Oireachtas Joint and Select Committees

Tuesday, 21 September 2021

Joint Oireachtas Committee on Agriculture, Food and the Marine

Impact of Peat Shortages on the Horticultural Industry: Minister of State at the Department of Housing, Local Government and Heritage

Photo of Joe FlahertyJoe Flaherty (Longford-Westmeath, Fianna Fail) | Oireachtas source

I thank the Minister for coming in. I am aware our peatlands are an important ecosystem. I was lucky enough to grow up in the bog and I am lucky enough to still live on the edge of the bog. I value and appreciate what the bog did for us as a young family when we were growing up. I am appreciative of the people who worked on the bogs of Ireland over the years.

We were warned time and again that we would end up importing peat. We were warned time and again that just transition was going to fail the midlands. My phone was pinging from early this morning. The Irish Timesis not widely circulated in Longford but the story quickly made the rounds. Former Bord na Móna employees and peat producers were aghast to learn of the massive importation of peat into County Louth at the weekend. Some 3,600 tonnes of peat travelled 3,000 km from Latvia. Similar if not better quality peat could have been extracted from bogland no more than ten to 15 miles away and could have been brought on 10 km journeys. We are now being told by Growing Media Ireland, which represents the peat producers, that we are going to need at least two shipments the size of what arrived into the country last Saturday to meet Ireland's peat demands for the foreseeable future. As I say, there is great anger out there, not only with the Department Housing, Local Government and Heritage but also with the Minister for the Environment, Climate and Communications, Deputy Ryan. We have had 11 meetings of the working group at this stage and yet we have seen no actions emanating from the interim report that was submitted in May.
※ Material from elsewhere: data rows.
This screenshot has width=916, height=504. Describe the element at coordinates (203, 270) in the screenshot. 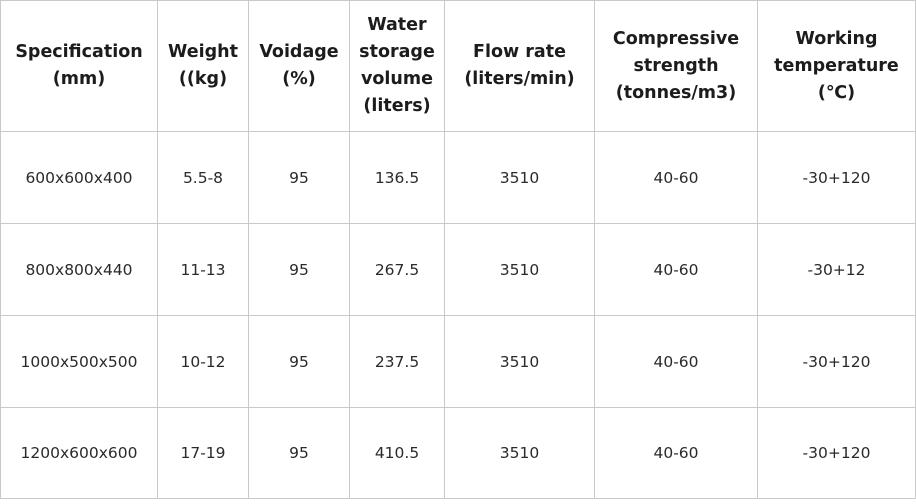

I see `cell-weight: 11-13` at that location.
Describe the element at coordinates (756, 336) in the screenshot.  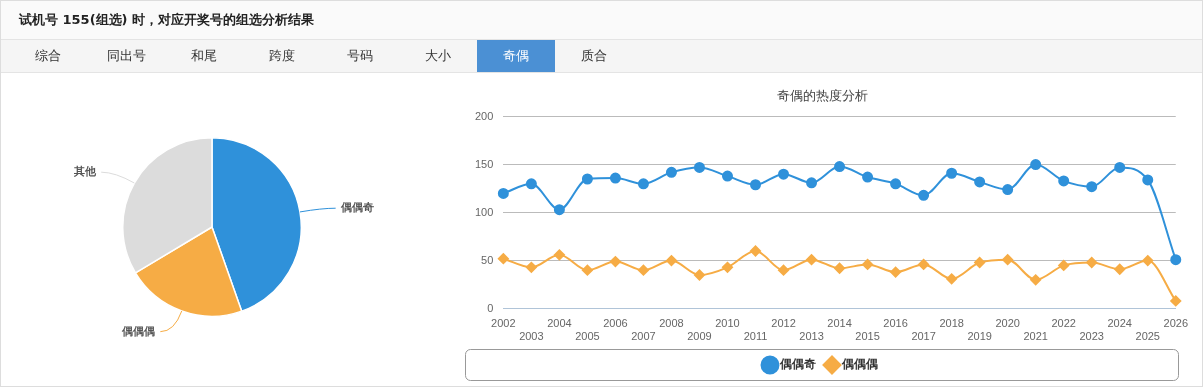
I see `x-tick-label: 2011` at that location.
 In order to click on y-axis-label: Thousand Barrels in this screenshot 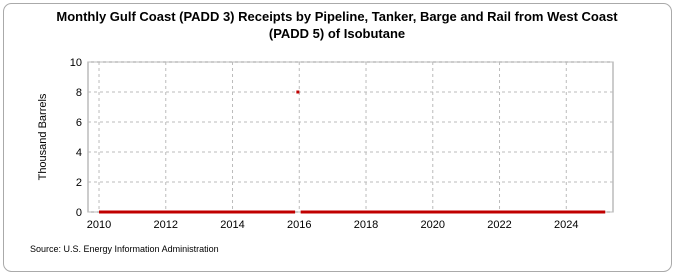, I will do `click(43, 136)`.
Peat producers are aghast, disillusioned and disappointed. They looked for a fair, equitable and workable licensing system that would have enabled them to extract peat. Everybody within the sector accepts there is a short lifespan left for the sector. As the Minister of State rightly said, that lifespan may end in 2030 or may extend to 2035. I appreciate the Minister of State is only here for a short while but we need to see some message of hope and positivity, and some degree of certainty, going out to these peat producers because the midlands, the heart of Ireland in terms of bogland and energy production over the past 60 years, has lost faith in the just transition process. Bord na Móna and the ESB have ridden roughshod over the region at this stage. It must be said we are rapidly losing faith in the Minister of State's Department and, as I said earlier, in the Minister for Environment, Climate and Communications, Deputy Ryan.

I have three questions to ask before I hand over to my colleagues. What hope can the Minister of State give us today that I can relay to the peat producers, many of whom are logged in and watching his contribution? What reassurance can I give those producers, their families and employees that their sector is not going to be written off, that it is going to get a lifeline that will enable them to continue producing to 2030 or 2035? Will the Minister of State tell us definitively whether there will be a route forward for the sector?

Bord na Móna withdrew its seven applications from An Bord Pleanála at the start of the year, leaving two live applications, both of which are from a local producer, Klasmann Deilmann, which is just up the road from me in Rathowen. There is surely an opportunity there for some of the Department officials to liaise with An Bord Pleanála and to prioritise and, it is hoped, get those two applications over the line to allow the producer to start extracting that peat to try to head off the absolute folly whereby we imported more than 200 truckloads into our country last Saturday, something we are going to repeat twice every month.